** Provided material **
Content starts

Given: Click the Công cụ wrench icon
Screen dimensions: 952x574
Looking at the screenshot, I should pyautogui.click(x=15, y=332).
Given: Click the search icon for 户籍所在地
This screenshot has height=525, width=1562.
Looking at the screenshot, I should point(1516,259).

Content ends
Content starts

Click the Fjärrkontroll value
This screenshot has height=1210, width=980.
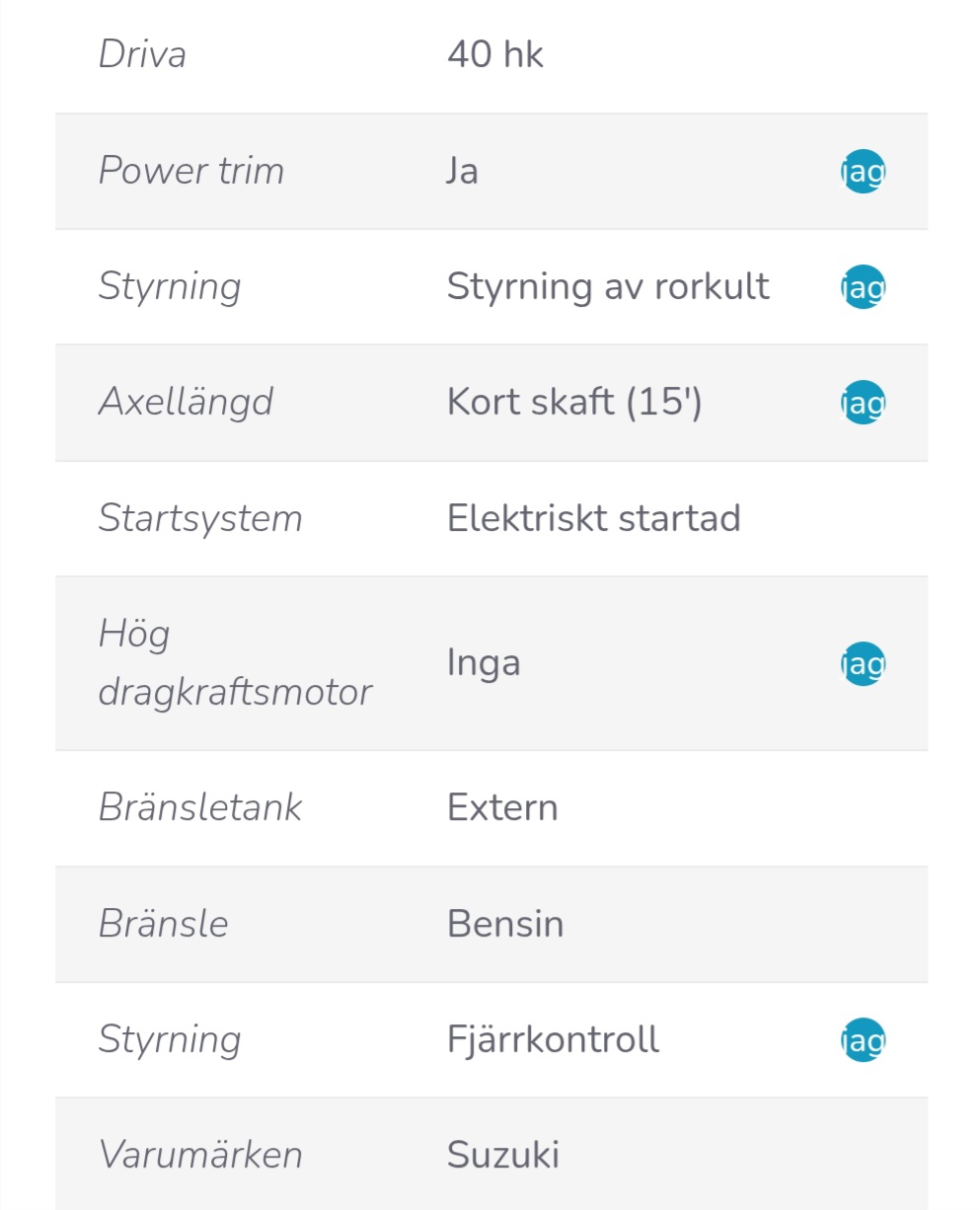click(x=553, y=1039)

Content ends
Content starts

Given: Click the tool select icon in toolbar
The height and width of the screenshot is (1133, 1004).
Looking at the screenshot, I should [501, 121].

Content ends

** Problem description **
Find and copy each line of the listing above that holds the word "Given".

** Response to this exercise **
Given: Click the Công cụ wrench icon
Given: Click the search icon for 户籍所在地
Given: Click the tool select icon in toolbar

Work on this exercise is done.